» TASK DESCRIPTION
Please leave out pictures and print exactly the lines from the one that has "The width and height of the screenshot is (900, 703)." through the last line of the material below.

» DATA
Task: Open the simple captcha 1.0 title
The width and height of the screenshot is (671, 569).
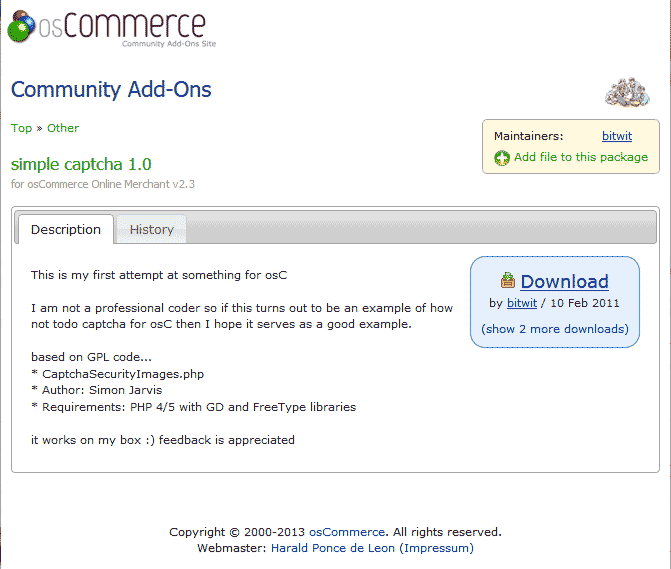Action: (x=81, y=164)
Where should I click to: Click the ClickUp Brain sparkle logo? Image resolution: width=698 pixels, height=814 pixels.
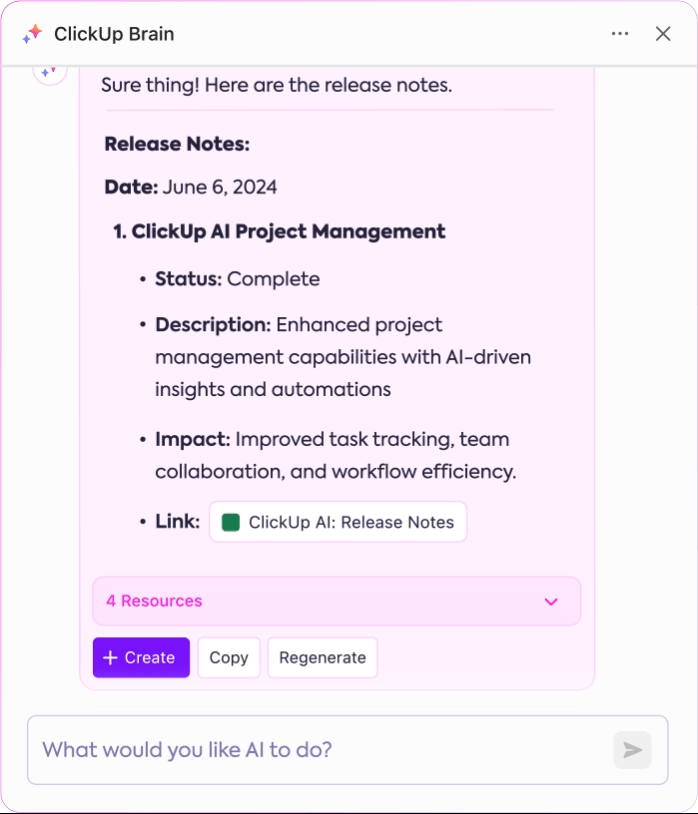coord(32,34)
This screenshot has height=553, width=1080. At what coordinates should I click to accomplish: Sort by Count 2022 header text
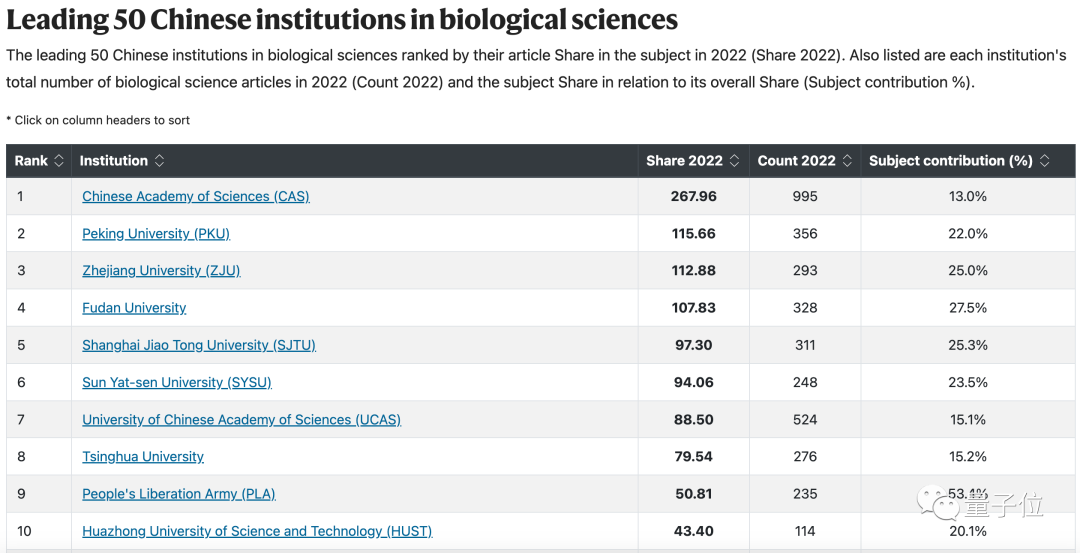pos(796,161)
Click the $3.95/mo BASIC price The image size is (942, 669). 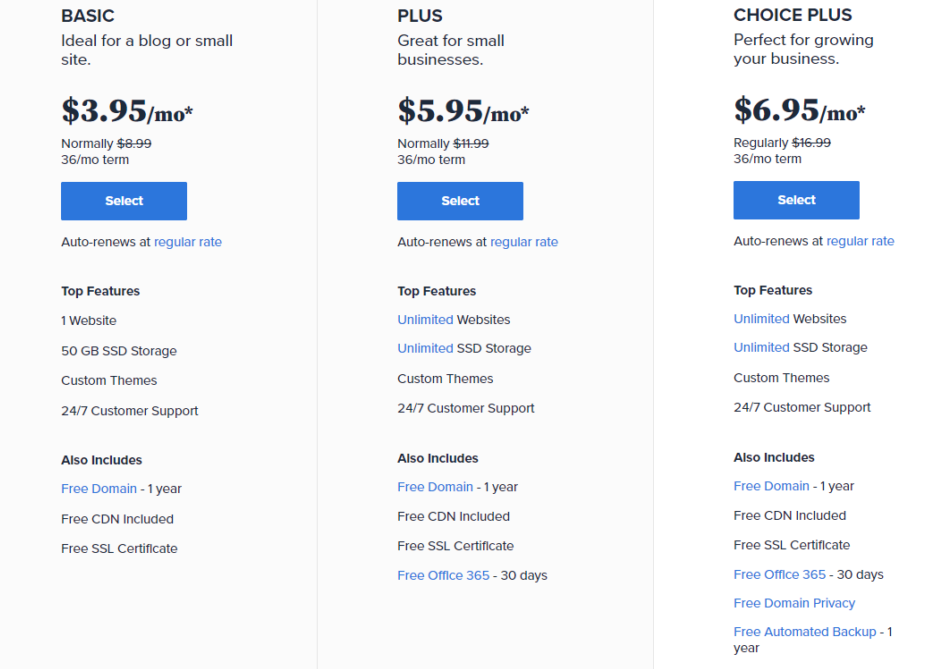pos(127,110)
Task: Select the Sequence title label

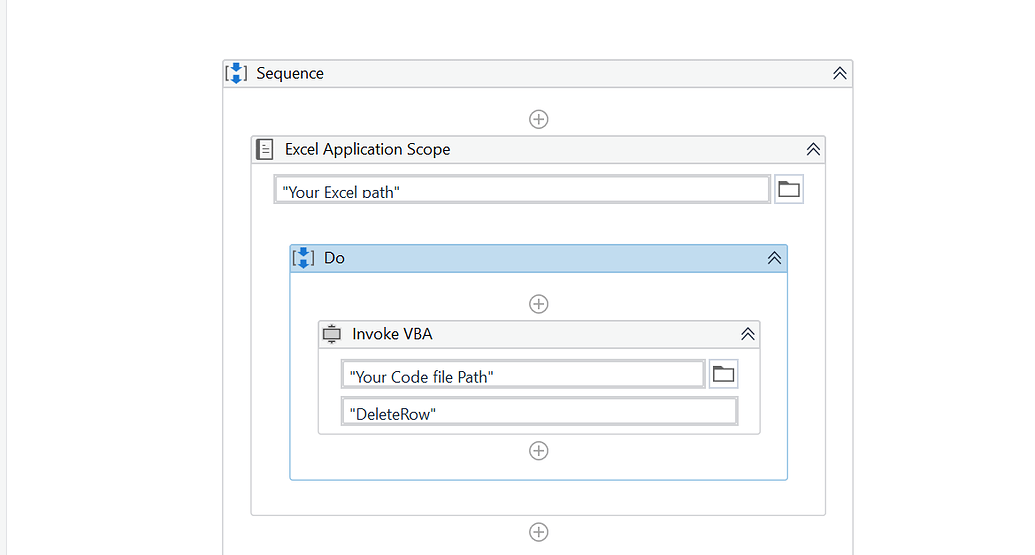Action: point(290,73)
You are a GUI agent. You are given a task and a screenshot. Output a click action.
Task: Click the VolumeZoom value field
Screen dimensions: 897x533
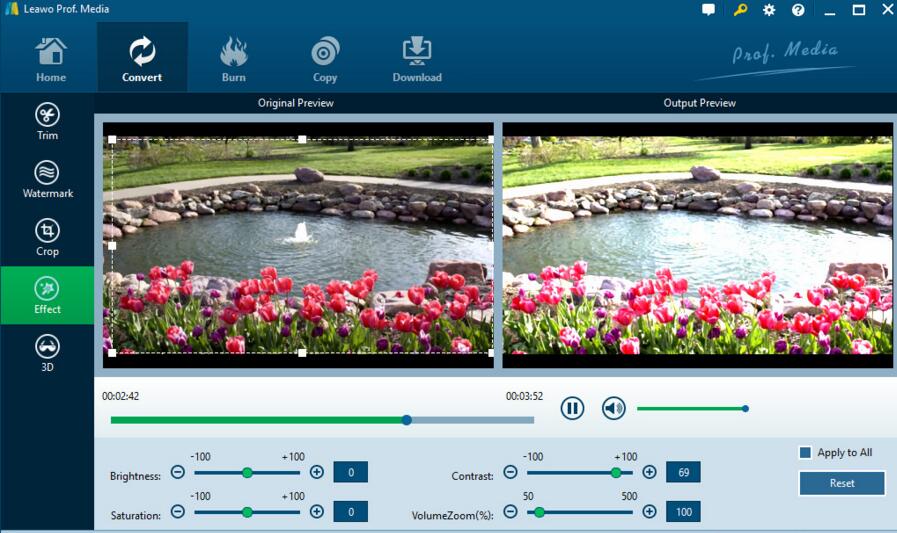pyautogui.click(x=683, y=512)
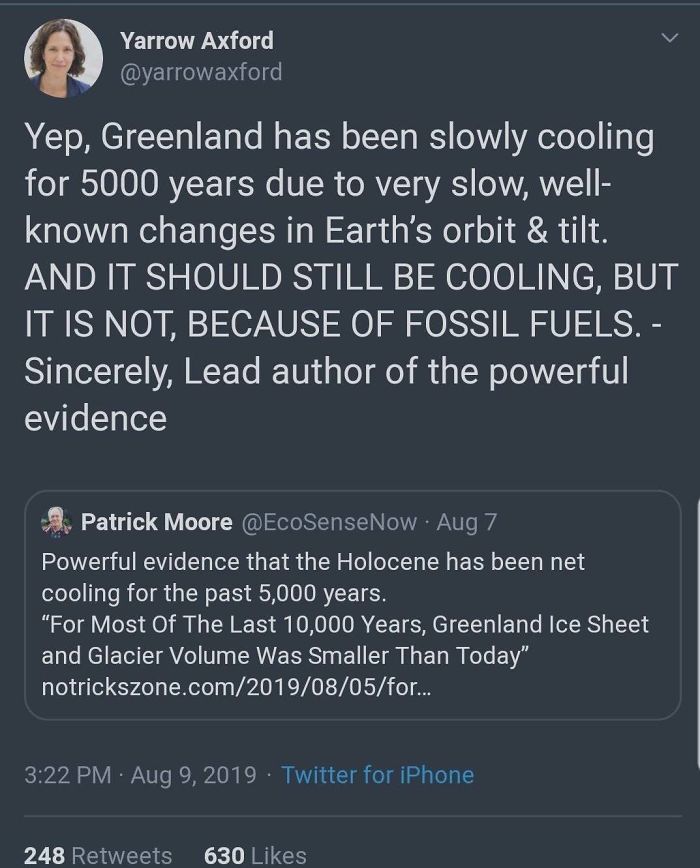Open Yarrow Axford's display name

196,42
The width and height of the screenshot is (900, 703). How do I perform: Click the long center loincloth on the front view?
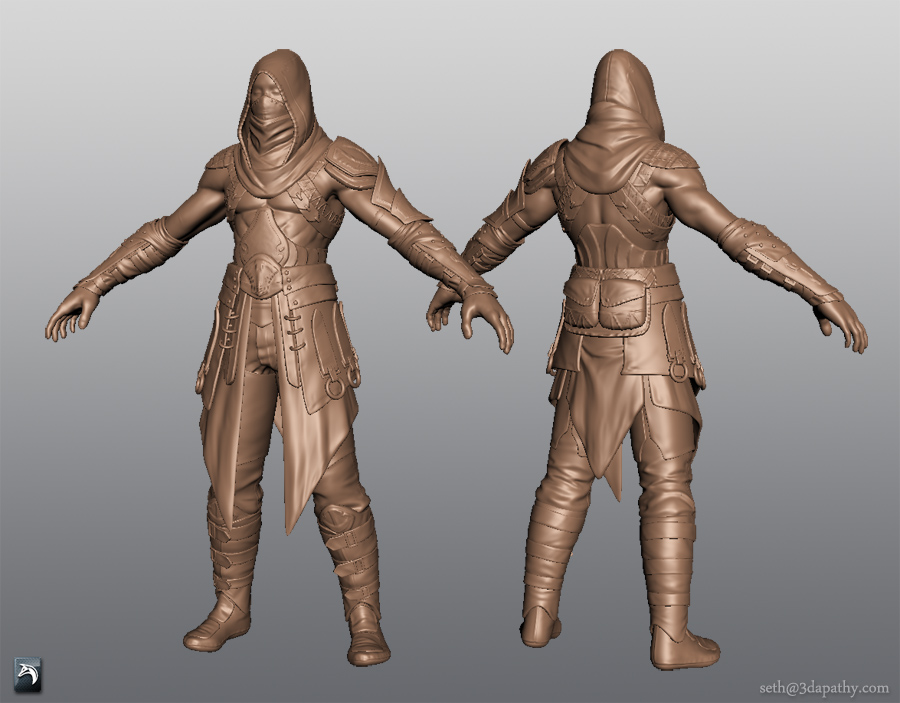click(296, 462)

» ANSWER TO THIS EXERCISE
The width and height of the screenshot is (900, 703). How do I perform: Click the long center loincloth on the front view?
click(296, 462)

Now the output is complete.